→ TASK MATERIAL:
---*---

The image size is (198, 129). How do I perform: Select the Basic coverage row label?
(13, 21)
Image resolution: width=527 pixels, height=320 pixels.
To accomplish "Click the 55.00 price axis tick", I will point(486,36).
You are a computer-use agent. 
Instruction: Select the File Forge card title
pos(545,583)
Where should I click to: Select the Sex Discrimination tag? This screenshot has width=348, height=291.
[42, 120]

---*---

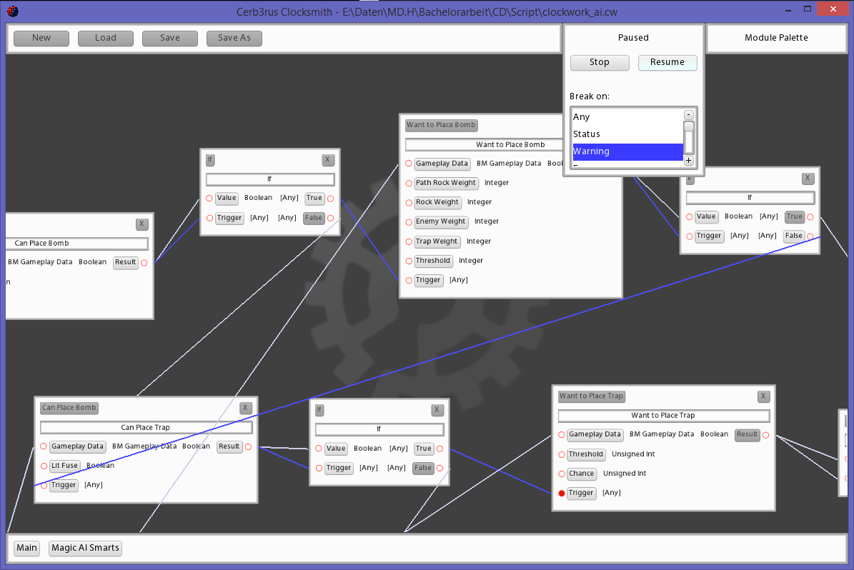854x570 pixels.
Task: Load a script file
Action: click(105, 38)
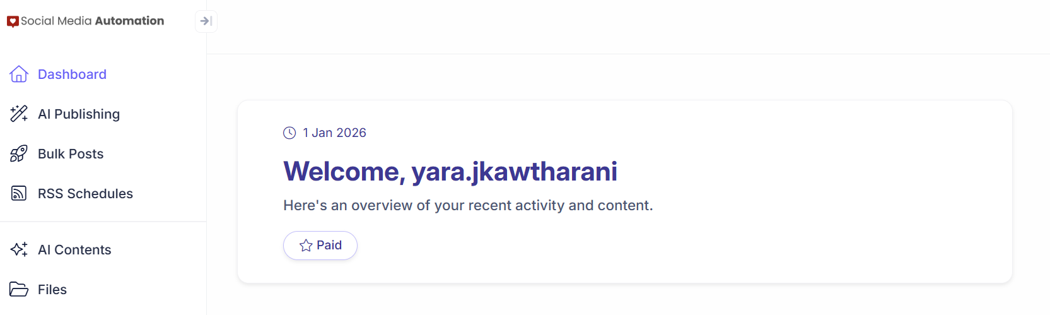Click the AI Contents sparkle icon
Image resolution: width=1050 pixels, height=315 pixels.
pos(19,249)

---*---

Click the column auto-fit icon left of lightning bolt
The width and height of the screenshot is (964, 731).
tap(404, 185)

---*---

Extract from the records above the lines from the one containing "The image size" to the one containing "You are a computer-use agent.", both lines included, exactly as they appear and with nothing else.

The image size is (198, 129). How do I perform: Select the Basic coverage row label?
(13, 21)
Image resolution: width=527 pixels, height=320 pixels.
To accomplish "Click the 55.00 price axis tick", I will point(486,36).
You are a computer-use agent. 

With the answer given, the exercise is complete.